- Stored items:
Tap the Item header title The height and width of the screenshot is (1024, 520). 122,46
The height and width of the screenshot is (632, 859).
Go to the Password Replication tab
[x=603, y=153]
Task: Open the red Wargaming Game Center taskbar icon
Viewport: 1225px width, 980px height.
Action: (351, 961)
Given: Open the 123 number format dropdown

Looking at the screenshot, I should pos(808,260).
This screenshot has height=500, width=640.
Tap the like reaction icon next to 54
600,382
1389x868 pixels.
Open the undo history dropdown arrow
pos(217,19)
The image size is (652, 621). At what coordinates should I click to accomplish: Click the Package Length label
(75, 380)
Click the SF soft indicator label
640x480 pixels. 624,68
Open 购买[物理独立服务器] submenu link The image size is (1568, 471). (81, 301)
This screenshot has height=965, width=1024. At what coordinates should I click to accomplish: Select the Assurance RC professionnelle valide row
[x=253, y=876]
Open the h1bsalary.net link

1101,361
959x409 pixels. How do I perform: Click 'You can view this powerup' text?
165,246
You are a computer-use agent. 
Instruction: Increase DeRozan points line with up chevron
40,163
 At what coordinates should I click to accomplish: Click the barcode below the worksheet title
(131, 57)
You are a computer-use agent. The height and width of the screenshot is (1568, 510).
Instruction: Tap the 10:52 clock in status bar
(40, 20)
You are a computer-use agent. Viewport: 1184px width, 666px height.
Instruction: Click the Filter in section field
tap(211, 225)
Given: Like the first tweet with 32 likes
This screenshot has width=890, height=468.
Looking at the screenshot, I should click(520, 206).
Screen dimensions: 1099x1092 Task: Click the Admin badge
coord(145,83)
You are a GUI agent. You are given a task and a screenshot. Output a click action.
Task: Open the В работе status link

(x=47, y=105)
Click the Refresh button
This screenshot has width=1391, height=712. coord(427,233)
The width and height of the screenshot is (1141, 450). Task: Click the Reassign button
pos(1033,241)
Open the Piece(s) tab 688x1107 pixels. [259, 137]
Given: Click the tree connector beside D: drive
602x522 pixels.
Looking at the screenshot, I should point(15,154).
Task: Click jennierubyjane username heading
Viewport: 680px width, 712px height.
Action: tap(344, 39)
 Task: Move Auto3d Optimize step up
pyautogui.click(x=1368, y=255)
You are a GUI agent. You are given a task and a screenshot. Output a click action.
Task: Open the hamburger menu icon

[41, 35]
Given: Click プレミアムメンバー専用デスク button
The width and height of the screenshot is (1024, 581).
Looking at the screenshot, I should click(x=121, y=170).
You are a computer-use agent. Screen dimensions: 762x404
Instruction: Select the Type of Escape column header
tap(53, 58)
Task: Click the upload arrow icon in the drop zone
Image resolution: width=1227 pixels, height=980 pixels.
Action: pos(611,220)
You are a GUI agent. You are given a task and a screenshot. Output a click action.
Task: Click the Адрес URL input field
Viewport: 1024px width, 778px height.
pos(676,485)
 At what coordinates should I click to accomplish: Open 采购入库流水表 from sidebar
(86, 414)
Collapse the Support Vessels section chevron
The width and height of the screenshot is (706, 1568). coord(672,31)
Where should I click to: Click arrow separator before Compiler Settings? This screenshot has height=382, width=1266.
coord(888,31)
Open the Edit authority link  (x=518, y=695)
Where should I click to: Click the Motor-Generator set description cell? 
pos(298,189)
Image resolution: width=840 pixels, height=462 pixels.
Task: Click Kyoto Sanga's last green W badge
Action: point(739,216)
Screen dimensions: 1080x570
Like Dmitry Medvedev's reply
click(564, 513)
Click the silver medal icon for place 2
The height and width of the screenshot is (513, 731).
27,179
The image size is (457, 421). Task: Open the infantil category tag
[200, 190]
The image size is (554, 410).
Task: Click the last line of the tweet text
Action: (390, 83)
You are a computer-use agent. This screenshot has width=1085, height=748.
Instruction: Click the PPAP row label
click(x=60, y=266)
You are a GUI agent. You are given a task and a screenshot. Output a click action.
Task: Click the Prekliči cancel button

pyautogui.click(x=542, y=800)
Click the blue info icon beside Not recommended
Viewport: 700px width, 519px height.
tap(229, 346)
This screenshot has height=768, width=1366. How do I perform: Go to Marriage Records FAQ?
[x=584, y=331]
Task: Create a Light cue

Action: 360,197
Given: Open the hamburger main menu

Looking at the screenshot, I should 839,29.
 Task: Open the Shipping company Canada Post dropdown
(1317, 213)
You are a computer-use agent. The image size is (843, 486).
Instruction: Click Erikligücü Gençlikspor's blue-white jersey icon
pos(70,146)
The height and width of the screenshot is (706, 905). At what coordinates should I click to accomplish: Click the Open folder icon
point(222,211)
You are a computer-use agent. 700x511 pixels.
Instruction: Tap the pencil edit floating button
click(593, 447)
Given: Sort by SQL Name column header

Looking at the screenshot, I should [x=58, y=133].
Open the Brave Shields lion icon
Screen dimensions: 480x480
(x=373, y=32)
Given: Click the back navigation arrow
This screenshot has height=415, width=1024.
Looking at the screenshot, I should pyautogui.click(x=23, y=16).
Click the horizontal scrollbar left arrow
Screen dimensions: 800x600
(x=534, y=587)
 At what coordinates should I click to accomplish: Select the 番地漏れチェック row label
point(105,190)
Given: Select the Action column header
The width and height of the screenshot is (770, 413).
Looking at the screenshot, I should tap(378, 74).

- Try it: Reproduce the data shown above in its entirety, keeping each word as it is.

- Exercise response:
Tap the Item header title The height and width of the screenshot is (1024, 520). 122,46
The height and width of the screenshot is (632, 859).
Go to the Password Replication tab
[x=603, y=153]
Task: Open the red Wargaming Game Center taskbar icon
Viewport: 1225px width, 980px height.
Action: (351, 961)
Given: Open the 123 number format dropdown

Looking at the screenshot, I should pos(808,260).
This screenshot has height=500, width=640.
Tap the like reaction icon next to 54
600,382
1389x868 pixels.
Open the undo history dropdown arrow
pos(217,19)
The image size is (652, 621). At what coordinates should I click to accomplish: Click the Package Length label
(75, 380)
Click the SF soft indicator label
640x480 pixels. 624,68
Open 购买[物理独立服务器] submenu link The image size is (1568, 471). (81, 301)
This screenshot has height=965, width=1024. At what coordinates should I click to accomplish: Select the Assurance RC professionnelle valide row
[x=253, y=876]
Open the h1bsalary.net link

1101,361
959x409 pixels. How do I perform: Click 'You can view this powerup' text?
165,246
You are a computer-use agent. 
Instruction: Increase DeRozan points line with up chevron
40,163
 At what coordinates should I click to accomplish: Click the barcode below the worksheet title
(131, 57)
You are a computer-use agent. The height and width of the screenshot is (1568, 510).
Instruction: Tap the 10:52 clock in status bar
(40, 20)
You are a computer-use agent. Viewport: 1184px width, 666px height.
Instruction: Click the Filter in section field
tap(211, 225)
Given: Like the first tweet with 32 likes
This screenshot has width=890, height=468.
Looking at the screenshot, I should click(520, 206).
Screen dimensions: 1099x1092 Task: Click the Admin badge
coord(145,83)
You are a GUI agent. You are given a task and a screenshot. Output a click action.
Task: Open the В работе status link

(x=47, y=105)
Click the Refresh button
This screenshot has width=1391, height=712. coord(427,233)
The width and height of the screenshot is (1141, 450). Task: Click the Reassign button
pos(1033,241)
Open the Piece(s) tab 688x1107 pixels. [259, 137]
Given: Click the tree connector beside D: drive
602x522 pixels.
Looking at the screenshot, I should point(15,154).
Task: Click jennierubyjane username heading
Viewport: 680px width, 712px height.
Action: tap(344, 39)
 Task: Move Auto3d Optimize step up
pyautogui.click(x=1368, y=255)
You are a GUI agent. You are given a task and a screenshot. Output a click action.
Task: Open the hamburger menu icon

[41, 35]
Given: Click プレミアムメンバー専用デスク button
The width and height of the screenshot is (1024, 581).
Looking at the screenshot, I should click(x=121, y=170).
You are a computer-use agent. Screen dimensions: 762x404
Instruction: Select the Type of Escape column header
tap(53, 58)
Task: Click the upload arrow icon in the drop zone
Image resolution: width=1227 pixels, height=980 pixels.
Action: pos(611,220)
You are a GUI agent. You are given a task and a screenshot. Output a click action.
Task: Click the Адрес URL input field
Viewport: 1024px width, 778px height.
pos(676,485)
 At what coordinates should I click to accomplish: Open 采购入库流水表 from sidebar
(86, 414)
Collapse the Support Vessels section chevron
The width and height of the screenshot is (706, 1568). coord(672,31)
Where should I click to: Click arrow separator before Compiler Settings? This screenshot has height=382, width=1266.
coord(888,31)
Open the Edit authority link  (x=518, y=695)
Where should I click to: Click the Motor-Generator set description cell? 
pos(298,189)
Image resolution: width=840 pixels, height=462 pixels.
Task: Click Kyoto Sanga's last green W badge
Action: point(739,216)
Screen dimensions: 1080x570
Like Dmitry Medvedev's reply
click(564, 513)
Click the silver medal icon for place 2
The height and width of the screenshot is (513, 731).
27,179
The image size is (457, 421). Task: Open the infantil category tag
[200, 190]
The image size is (554, 410).
Task: Click the last line of the tweet text
Action: (390, 83)
You are a computer-use agent. This screenshot has width=1085, height=748.
Instruction: Click the PPAP row label
click(x=60, y=266)
You are a GUI agent. You are given a task and a screenshot. Output a click action.
Task: Click the Prekliči cancel button

pyautogui.click(x=542, y=800)
Click the blue info icon beside Not recommended
Viewport: 700px width, 519px height.
tap(229, 346)
This screenshot has height=768, width=1366. How do I perform: Go to Marriage Records FAQ?
[x=584, y=331]
Task: Create a Light cue

Action: 360,197
Given: Open the hamburger main menu

Looking at the screenshot, I should 839,29.
 Task: Open the Shipping company Canada Post dropdown
(1317, 213)
You are a computer-use agent. The image size is (843, 486).
Instruction: Click Erikligücü Gençlikspor's blue-white jersey icon
pos(70,146)
The height and width of the screenshot is (706, 905). At what coordinates should I click to accomplish: Click the Open folder icon
point(222,211)
You are a computer-use agent. 700x511 pixels.
Instruction: Tap the pencil edit floating button
click(593, 447)
Given: Sort by SQL Name column header

Looking at the screenshot, I should [x=58, y=133].
Open the Brave Shields lion icon
Screen dimensions: 480x480
(x=373, y=32)
Given: Click the back navigation arrow
This screenshot has height=415, width=1024.
Looking at the screenshot, I should pyautogui.click(x=23, y=16).
Click the horizontal scrollbar left arrow
Screen dimensions: 800x600
(x=534, y=587)
 At what coordinates should I click to accomplish: Select the 番地漏れチェック row label
point(105,190)
Given: Select the Action column header
The width and height of the screenshot is (770, 413).
Looking at the screenshot, I should tap(378, 74).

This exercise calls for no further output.